[Dataset entries]
+ + + + +
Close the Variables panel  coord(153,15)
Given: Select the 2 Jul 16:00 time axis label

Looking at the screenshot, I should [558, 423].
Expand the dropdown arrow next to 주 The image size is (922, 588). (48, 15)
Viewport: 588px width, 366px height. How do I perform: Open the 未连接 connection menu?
+ + + + +
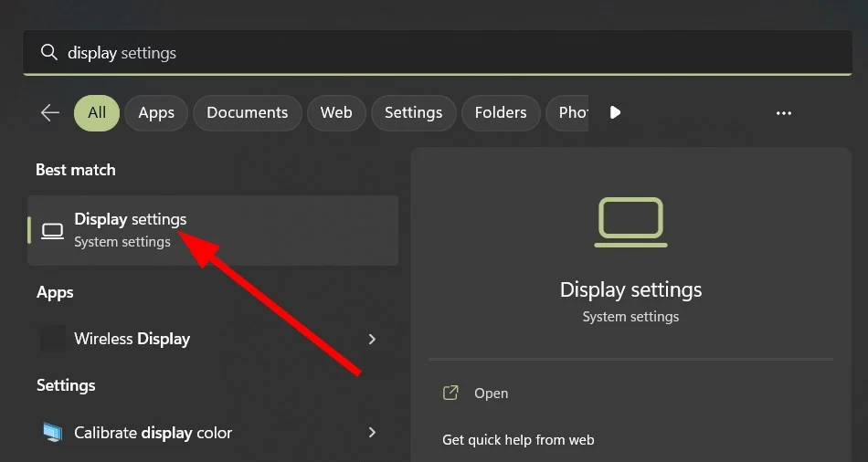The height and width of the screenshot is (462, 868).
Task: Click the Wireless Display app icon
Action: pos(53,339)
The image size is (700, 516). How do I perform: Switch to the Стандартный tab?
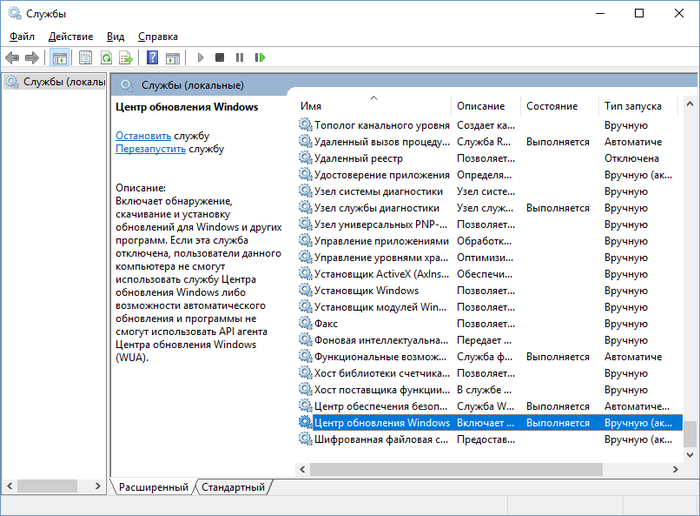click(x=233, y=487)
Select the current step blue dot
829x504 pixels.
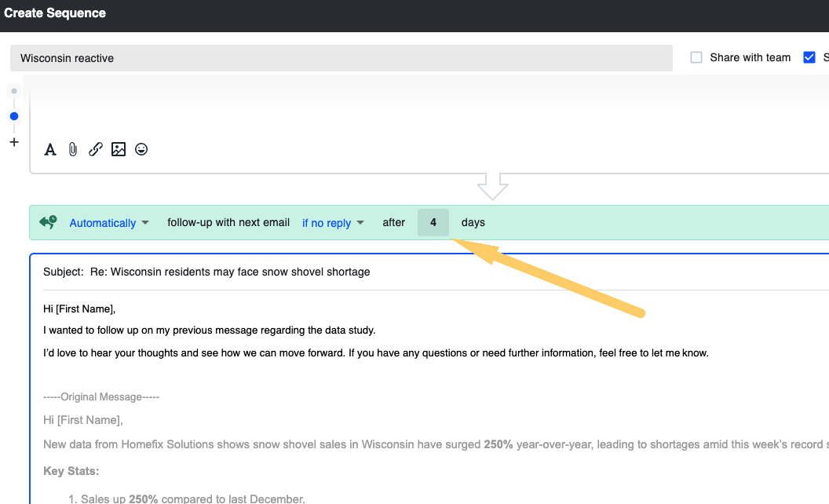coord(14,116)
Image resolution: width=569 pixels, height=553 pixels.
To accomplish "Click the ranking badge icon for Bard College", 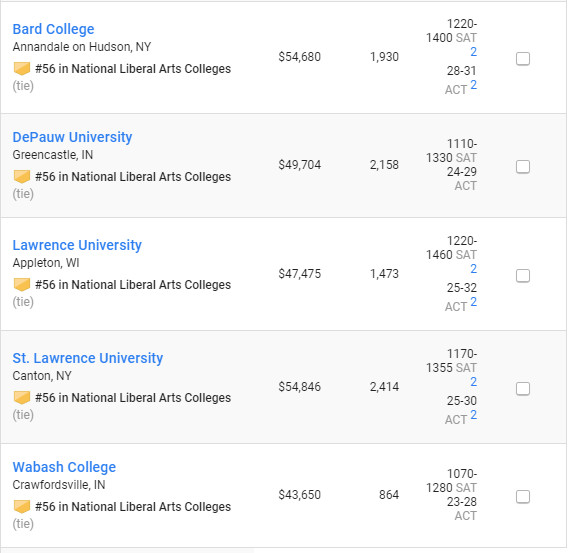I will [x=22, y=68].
+ + + + +
Problem. Print exactly the lines above, between the one holding "Given: Select the 2 Jul 16:00 time axis label" and the one holding "Viewport: 588px width, 366px", inclusive, and nothing besides.

Answer to this problem.
Given: Select the 2 Jul 16:00 time axis label

Looking at the screenshot, I should [558, 423].
Expand the dropdown arrow next to 주 The image size is (922, 588). (48, 15)
Viewport: 588px width, 366px height. How do I perform: Open the 未连接 connection menu?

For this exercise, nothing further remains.